**** MATERIAL PROVIDED ****

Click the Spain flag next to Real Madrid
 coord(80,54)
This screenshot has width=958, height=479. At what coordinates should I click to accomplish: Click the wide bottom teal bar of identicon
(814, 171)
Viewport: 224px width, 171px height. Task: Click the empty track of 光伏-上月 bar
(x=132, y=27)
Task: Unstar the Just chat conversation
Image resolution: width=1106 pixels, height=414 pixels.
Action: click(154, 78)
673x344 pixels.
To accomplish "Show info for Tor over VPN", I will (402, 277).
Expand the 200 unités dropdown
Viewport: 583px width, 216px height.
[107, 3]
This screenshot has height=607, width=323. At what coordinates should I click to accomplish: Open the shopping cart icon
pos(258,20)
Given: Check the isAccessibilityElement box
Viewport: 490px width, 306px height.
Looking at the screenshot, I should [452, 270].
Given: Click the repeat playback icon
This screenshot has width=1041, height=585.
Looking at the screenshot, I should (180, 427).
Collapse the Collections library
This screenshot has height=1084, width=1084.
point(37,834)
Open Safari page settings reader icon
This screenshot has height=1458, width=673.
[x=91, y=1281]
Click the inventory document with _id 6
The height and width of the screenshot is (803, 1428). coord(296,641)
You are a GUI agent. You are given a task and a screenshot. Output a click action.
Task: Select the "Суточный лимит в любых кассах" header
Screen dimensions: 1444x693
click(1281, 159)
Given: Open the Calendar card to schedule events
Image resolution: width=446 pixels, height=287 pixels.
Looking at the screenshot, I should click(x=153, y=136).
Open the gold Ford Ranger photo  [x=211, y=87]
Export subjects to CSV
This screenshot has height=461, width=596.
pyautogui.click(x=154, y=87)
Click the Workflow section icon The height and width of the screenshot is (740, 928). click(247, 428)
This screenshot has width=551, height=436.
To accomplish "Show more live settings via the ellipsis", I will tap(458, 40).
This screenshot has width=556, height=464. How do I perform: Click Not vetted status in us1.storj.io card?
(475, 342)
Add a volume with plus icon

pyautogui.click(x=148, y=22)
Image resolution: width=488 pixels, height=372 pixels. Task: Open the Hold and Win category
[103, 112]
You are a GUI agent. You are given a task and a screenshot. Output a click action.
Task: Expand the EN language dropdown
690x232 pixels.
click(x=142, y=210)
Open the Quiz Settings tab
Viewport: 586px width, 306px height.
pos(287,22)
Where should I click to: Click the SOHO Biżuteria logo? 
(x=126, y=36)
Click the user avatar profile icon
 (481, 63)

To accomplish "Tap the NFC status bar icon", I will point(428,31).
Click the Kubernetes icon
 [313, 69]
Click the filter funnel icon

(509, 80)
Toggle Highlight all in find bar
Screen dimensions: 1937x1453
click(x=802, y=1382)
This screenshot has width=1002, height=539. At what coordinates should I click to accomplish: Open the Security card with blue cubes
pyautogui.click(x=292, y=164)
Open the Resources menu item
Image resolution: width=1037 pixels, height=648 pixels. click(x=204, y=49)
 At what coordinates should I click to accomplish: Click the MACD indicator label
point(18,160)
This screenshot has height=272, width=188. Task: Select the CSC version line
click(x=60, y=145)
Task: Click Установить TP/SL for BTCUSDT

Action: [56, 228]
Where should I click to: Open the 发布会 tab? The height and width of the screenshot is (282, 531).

****

Gather every line of the records that contains the string "point", copying each such line in full.

point(37,834)
To accomplish "Tap the NFC status bar icon", I will point(428,31).
point(18,160)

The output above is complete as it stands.